Em uma revolução socialista costuma ocorrer o oposto do que ocorreu no surgimento do Estado Ateniense (um dos primeiros a aparecer), onde a autoridade do povo é substituída pelo exército ligado aos exploradores. Na China, o exército representa o povo, que é a autoridade real. Temos em conta que regime de trabalho e a distribuição mudam muito em um Estado-Comuna. A China se apoia na predominância de consciência de classe das massas, principalmente nas esferas de poder e, portanto, criando vínculos superficiais entre cidadãos, acabando por levar a um desenvolvimento que conduz ao que Lênin chamava de capitalismo de Estado e o socialismo, onde a democratização das trocas acaba ocorrendo de acordo com as necessidades de distribuição de renda e socialização dos modos de produção. Outrossim, o desenvolvimento, na medida que realiza uma economia planificada (esta o centro da economia chinesa, e a chave de sua vitória), foge das leis de exploração do mercado financeiro e desenvolve uma economia muito mais proveitosa para o bem comum. Não existe a associação livre comunista na China ainda. A associação livre pode ser alcançada na medida em que quanto mais justa a troca, menos a necessidade de supervisão para que ela venha a existir. Mas algo mais próximo disso, e cada vez menos capitalista, faz parte do dia a dia do povo chinês.
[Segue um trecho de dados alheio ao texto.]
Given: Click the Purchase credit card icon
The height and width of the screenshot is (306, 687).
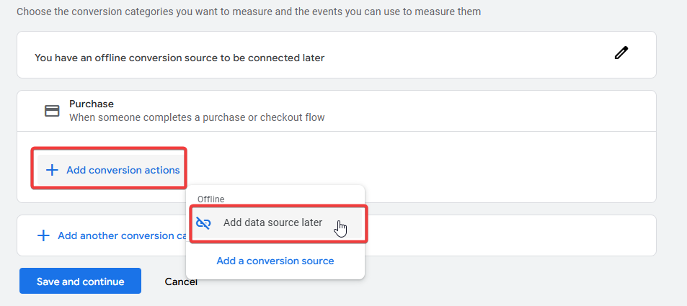Looking at the screenshot, I should coord(52,111).
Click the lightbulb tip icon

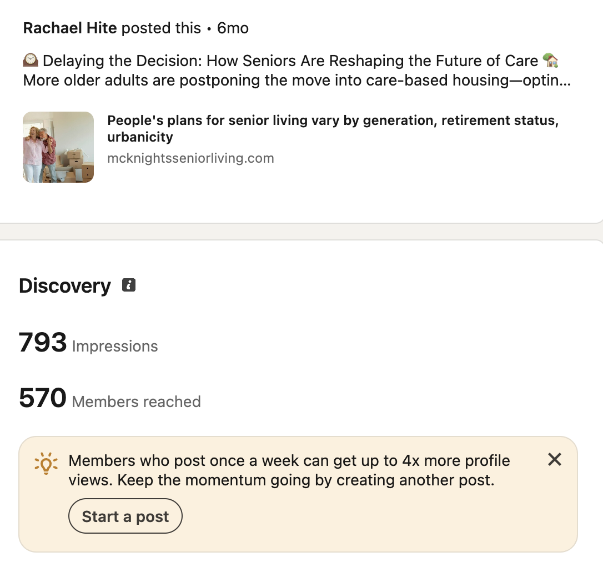pyautogui.click(x=46, y=462)
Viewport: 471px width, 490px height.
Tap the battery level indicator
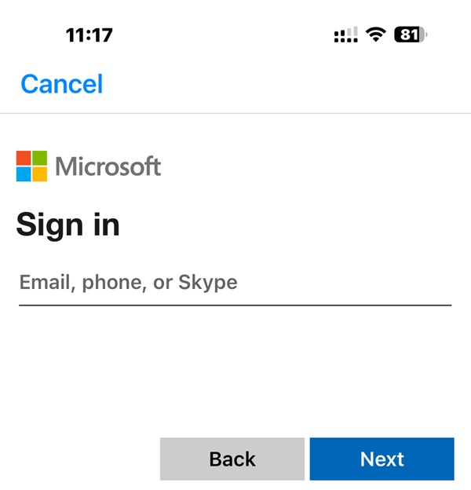pyautogui.click(x=411, y=35)
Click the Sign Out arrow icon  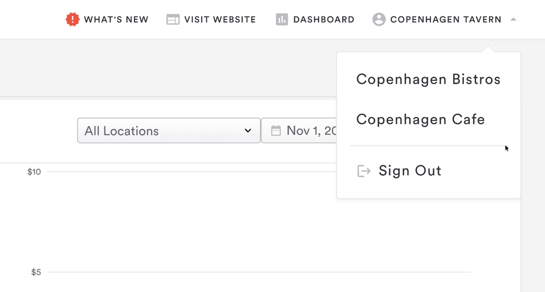pos(364,171)
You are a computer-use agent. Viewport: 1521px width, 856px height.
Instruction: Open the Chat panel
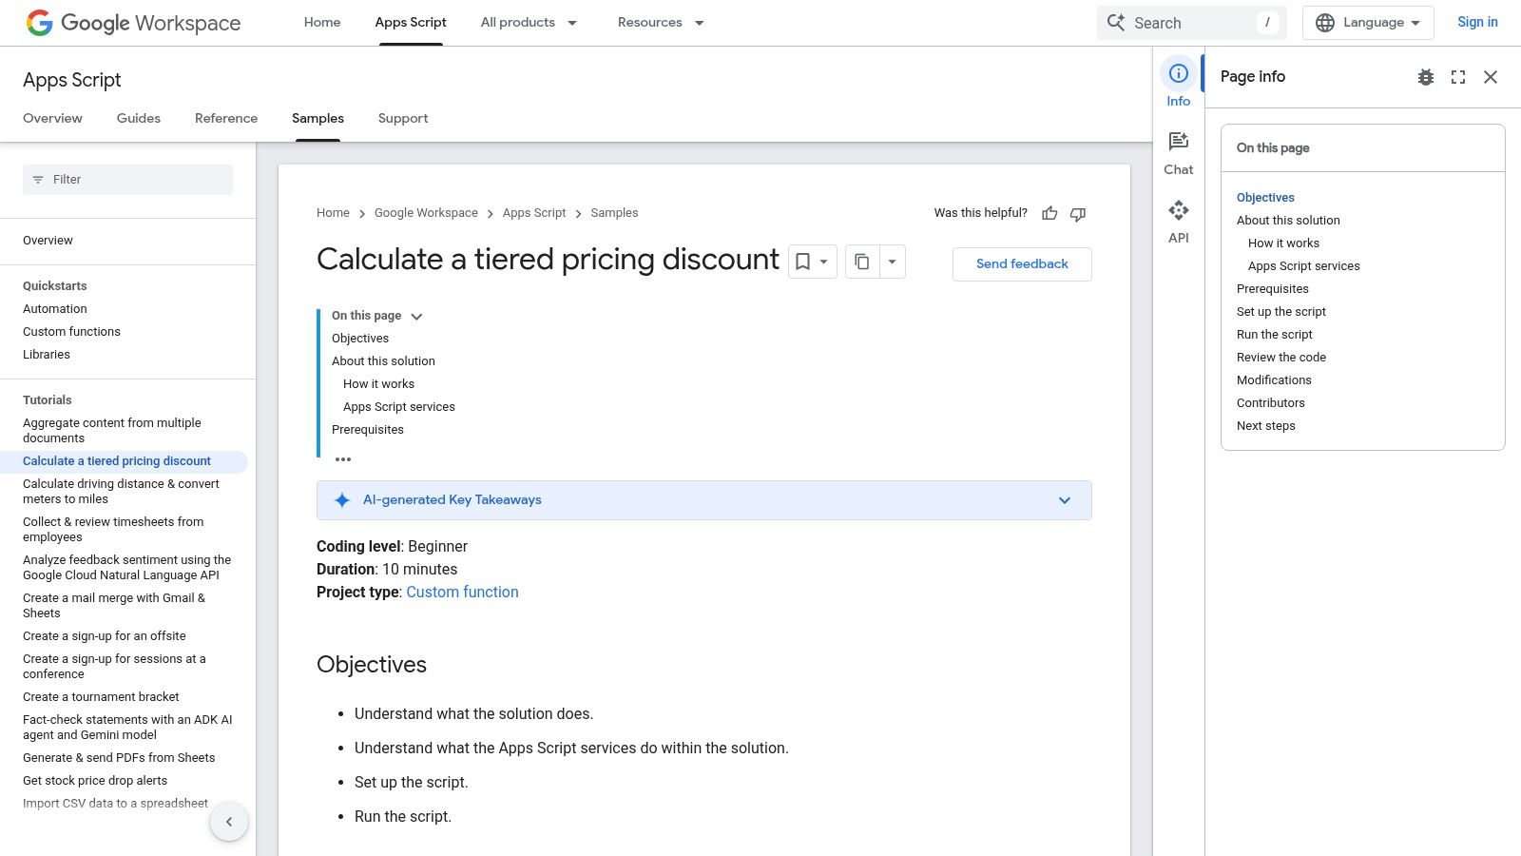[1178, 150]
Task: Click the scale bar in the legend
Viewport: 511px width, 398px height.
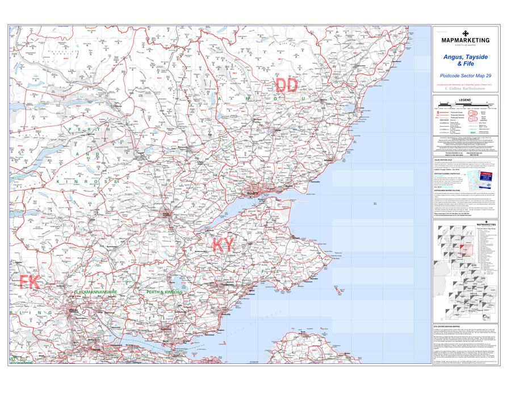Action: [x=465, y=104]
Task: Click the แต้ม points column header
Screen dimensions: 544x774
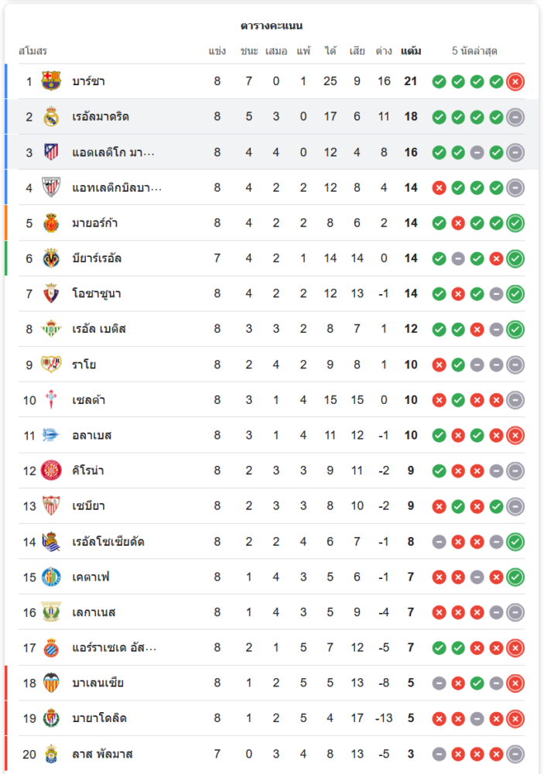Action: click(x=411, y=51)
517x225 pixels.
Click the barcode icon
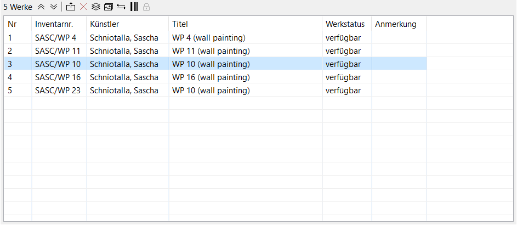tap(134, 7)
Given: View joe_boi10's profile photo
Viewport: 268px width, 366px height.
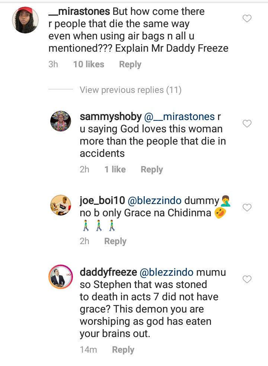Looking at the screenshot, I should tap(61, 205).
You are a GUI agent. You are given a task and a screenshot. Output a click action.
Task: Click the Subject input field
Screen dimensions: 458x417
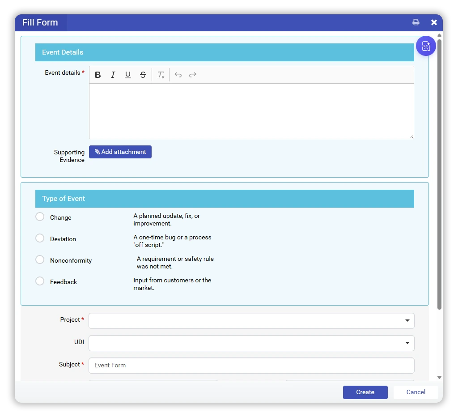pos(251,365)
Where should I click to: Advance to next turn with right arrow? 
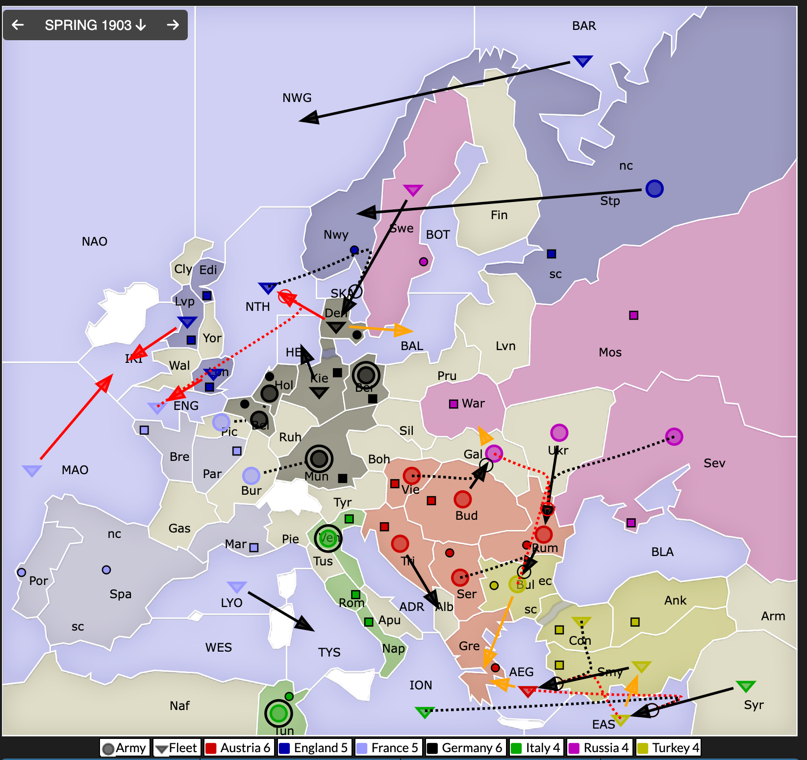(x=173, y=25)

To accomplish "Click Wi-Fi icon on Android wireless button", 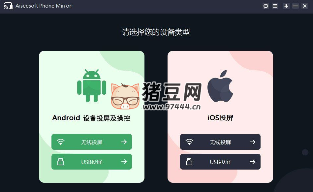I will click(60, 142).
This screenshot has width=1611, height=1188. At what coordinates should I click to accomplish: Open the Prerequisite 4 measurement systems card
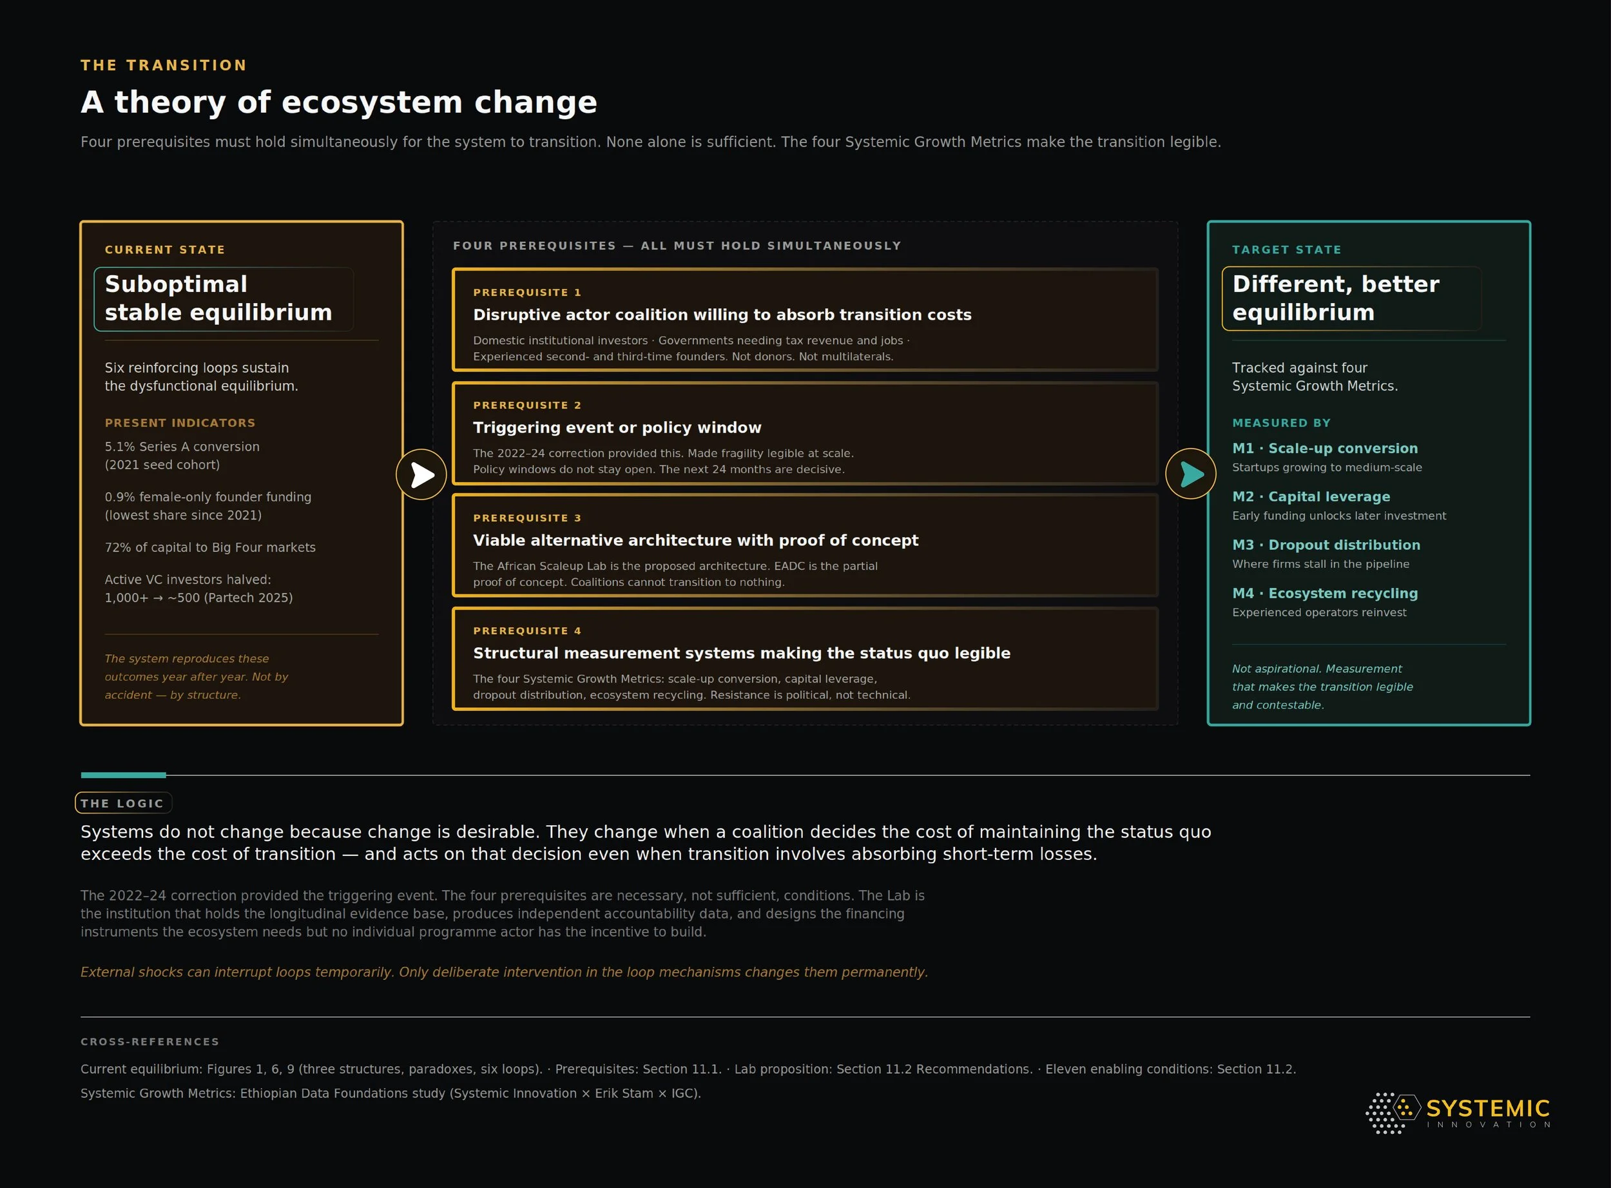point(804,659)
A colaboração entre campo e cidade existe desde as primeiras formações sociais, tendo de um lado os agricultores e de outro os artesãos. Países como a China precisam potencializar ambos os tipos de produção e auxiliá-los, dada esta combinação, a formar uma economia proveitosa, livre do capital financeiro. Na Revolução Francesa, os jacobinos e girondinos disputavam entre si pelas dimensões cosmopolitas que representavam. Disputavam as possibilidades da palavra “revolução” para a sua época. O jacobinismo, em muitos aspectos, se assemelha aos bolcheviques (1917) no que concerne ao seu caráter progressivo, porém de outra época. Dizem que o maoísmo foi a tradução do marxismo para as condições semi-coloniais ou que a revolução maoísta teria superado a bolchevique porque a primeira não havia sofrido nenhuma invasão após a tomada do poder, ao contrário dos bolcheviques, que foram agredidos após a revolução de 1917. No entanto, nada pode justificar os oito anos de guerra que ocorreram antes da revolução, quando Mao Tsé-Tung e o Partido Comunista Chinês não propuseram realmente uma revolução que trouxesse (nos termos dos bolcheviques) “Paz, Pão e Terra”.

A necessidade do capitalismo de Estado mesmo após a realização da revolução socialista se deve a que o próprio socialismo é uma expressão da transformação de um regime em outro. Ou seja, o socialismo surge das características estruturais do próprio capitalismo. A moeda, historicamente concebida assim, serve para regular as trocas. No capitalismo a moeda ainda é necessária para se obter coisas. No Estado-Comuna o socialismo já existe. No entanto, o comunismo, com a extinção do Estado e total ausência de moeda, encontra-se em processo de realização. Portanto, defendemos que o capitalismo dee Estado não é um fim em si, não guia todas as coisas; o que nos guia é o comunismo. No caso chinês, esse processo de transição socialista vem sendo impulsionado pelos soviets e pelo PCCh, de modo que podemos considerar que Fukuyama estava errado ao ditar o “fim da História”, pois o socialismo é o nosso futuro.